* [WHAT NEEDS TO BE DONE]: Copy out the listing below word for word, leaving out the pictures.

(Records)
╭──

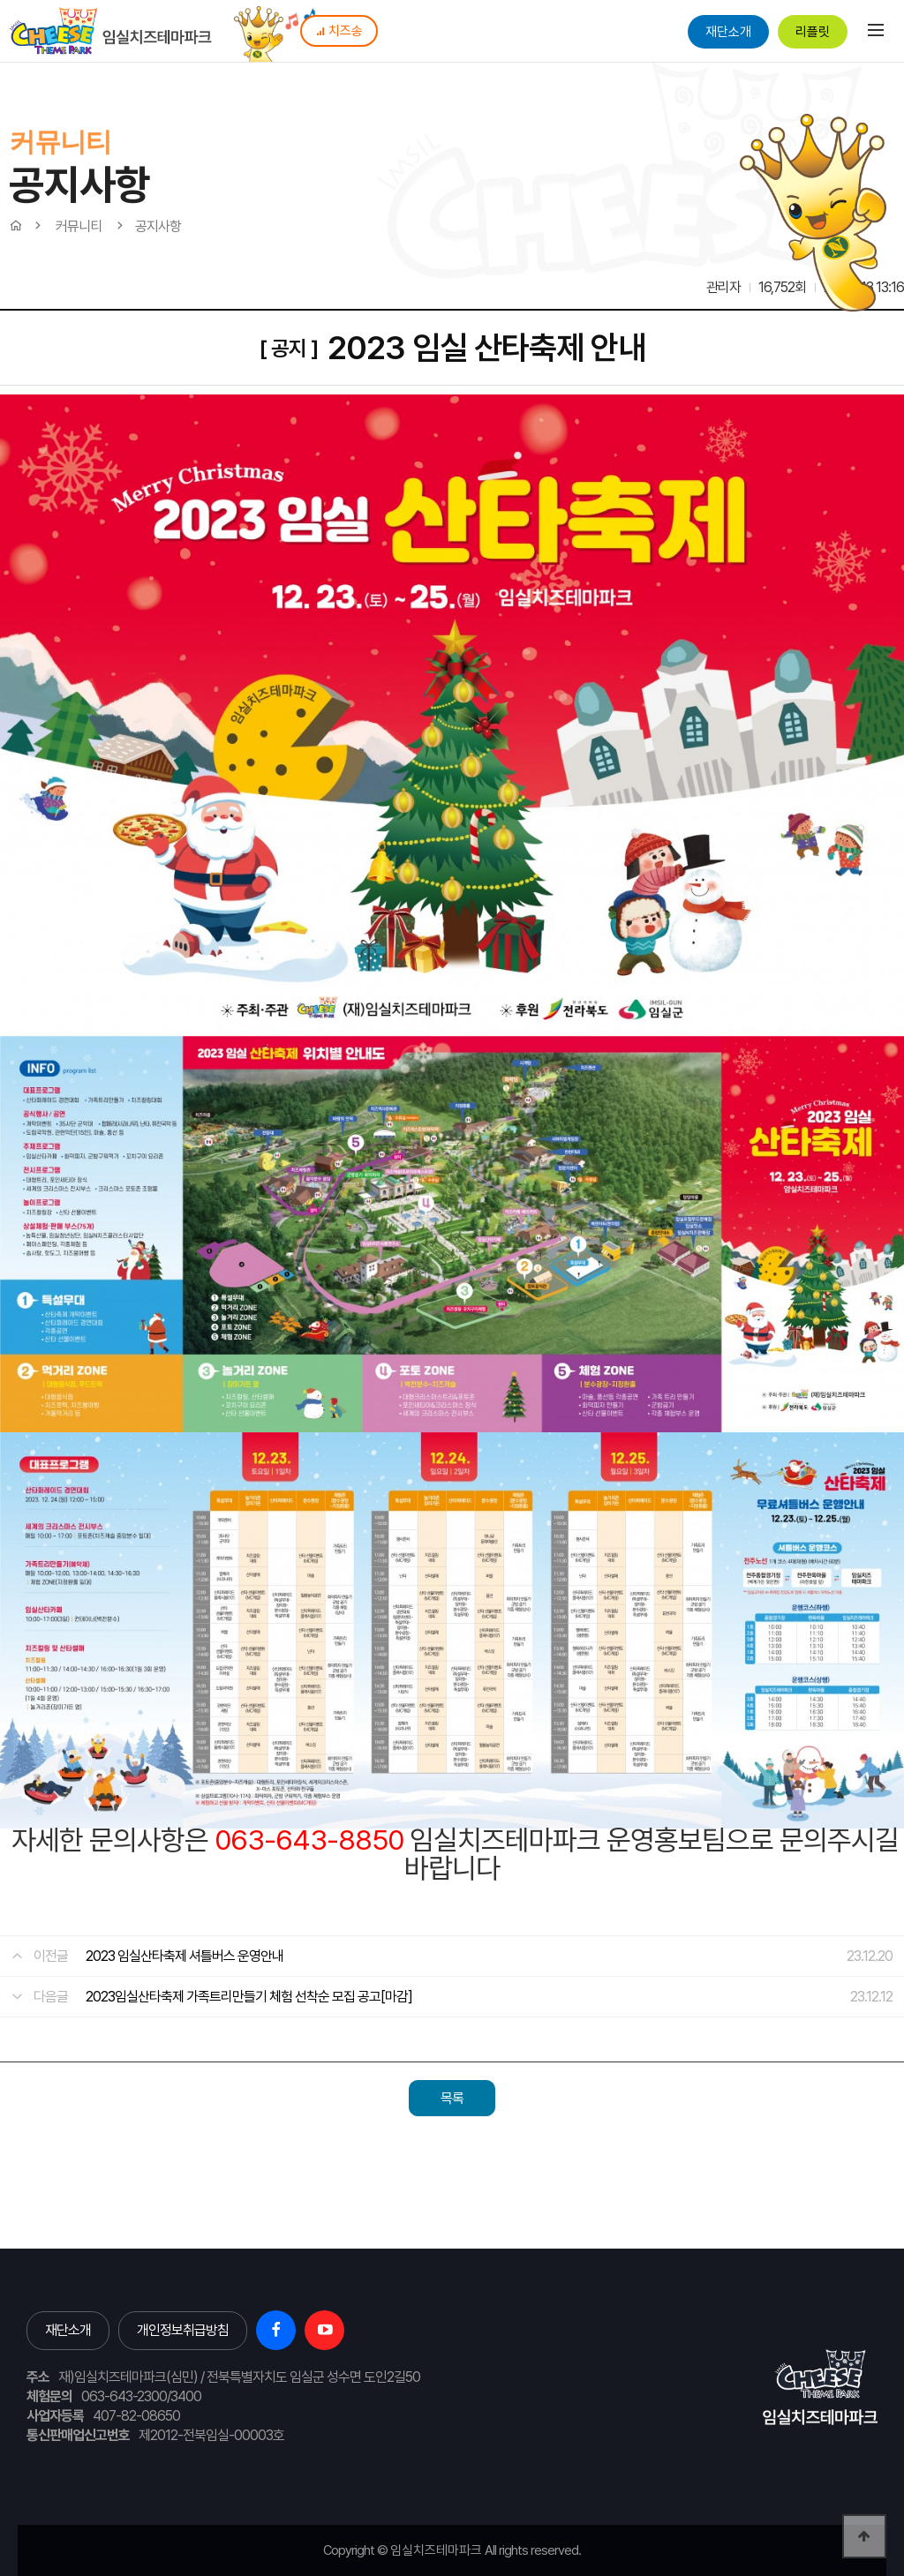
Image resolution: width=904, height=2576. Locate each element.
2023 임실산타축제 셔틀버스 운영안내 (184, 1956)
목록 (452, 2098)
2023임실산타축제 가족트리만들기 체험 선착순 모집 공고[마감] (249, 1996)
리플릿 (812, 32)
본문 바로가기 (0, 0)
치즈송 (339, 31)
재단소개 (728, 32)
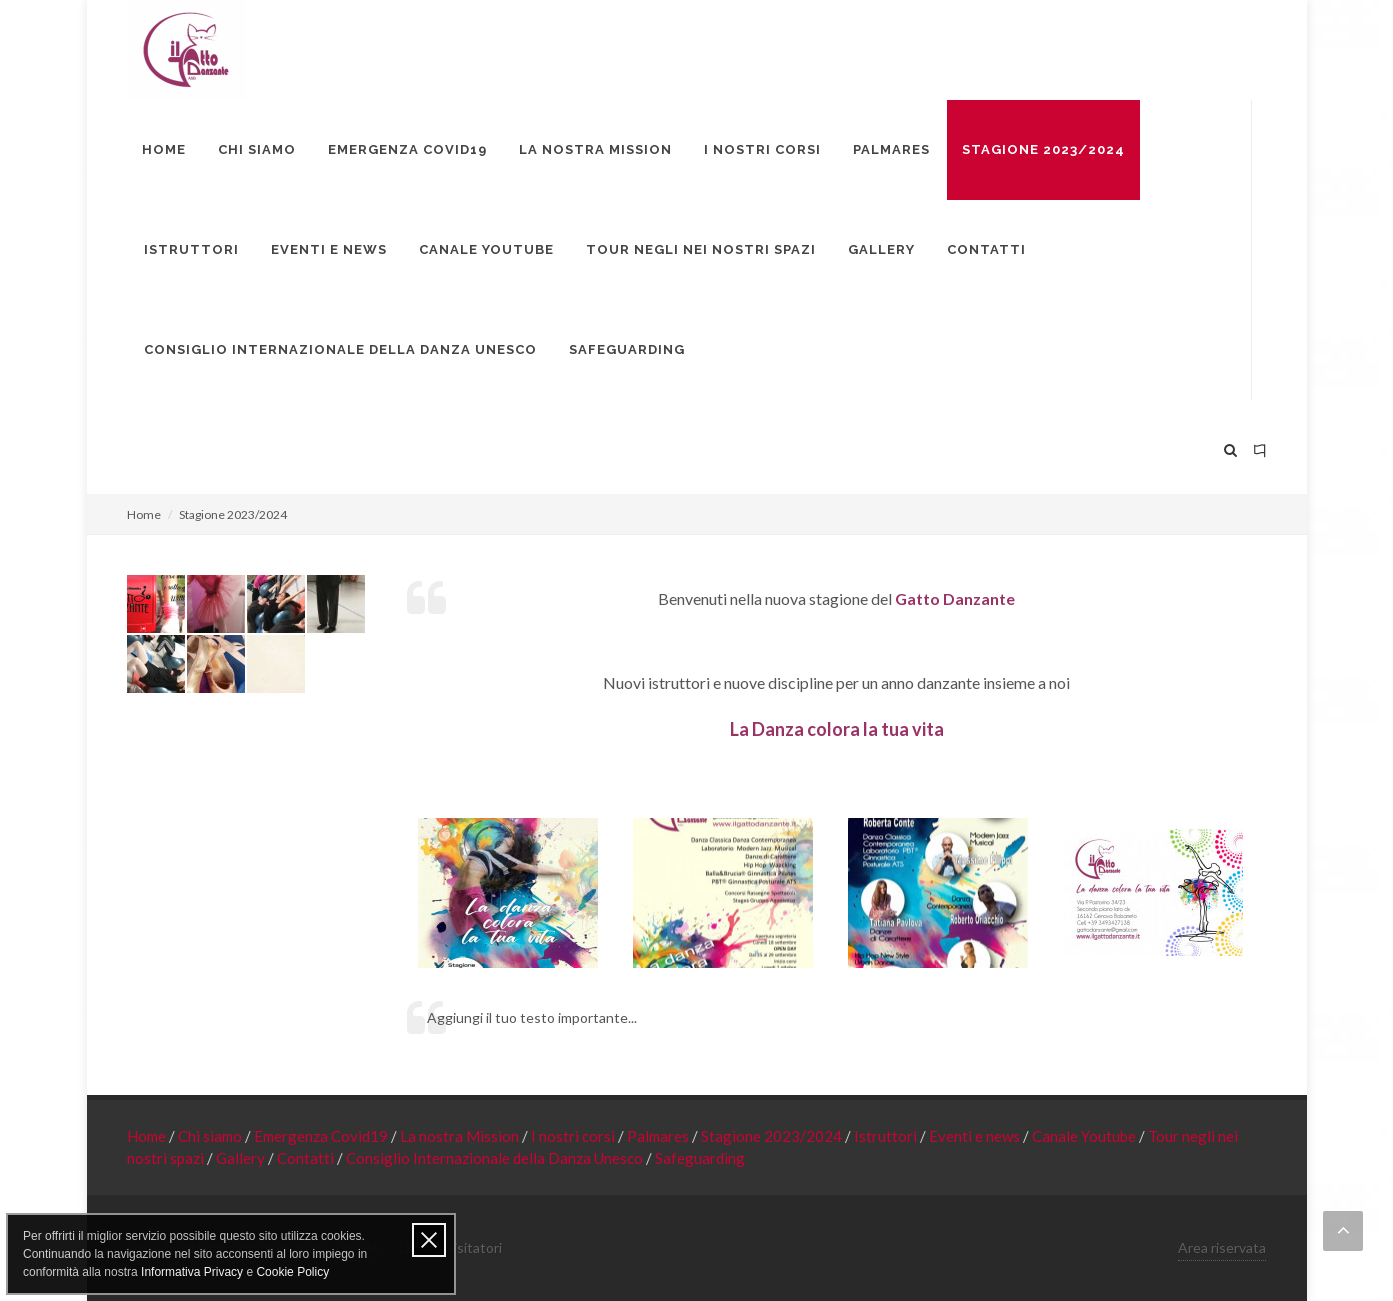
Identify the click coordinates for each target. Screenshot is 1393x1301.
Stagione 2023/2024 (773, 1136)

╰──

* [WRITTEN SOLUTION]:
Image resolution: width=904, height=2576. Locate each element.
2023 임실산타축제 셔틀버스 운영안내 (184, 1956)
목록 (452, 2098)
2023임실산타축제 가족트리만들기 체험 선착순 모집 공고[마감] (249, 1996)
리플릿 (812, 32)
본문 바로가기 (0, 0)
치즈송 (339, 31)
재단소개 (728, 32)
Identify the click coordinates for each target. Screenshot is 1393x1301.
Stagione 2023/2024 (773, 1136)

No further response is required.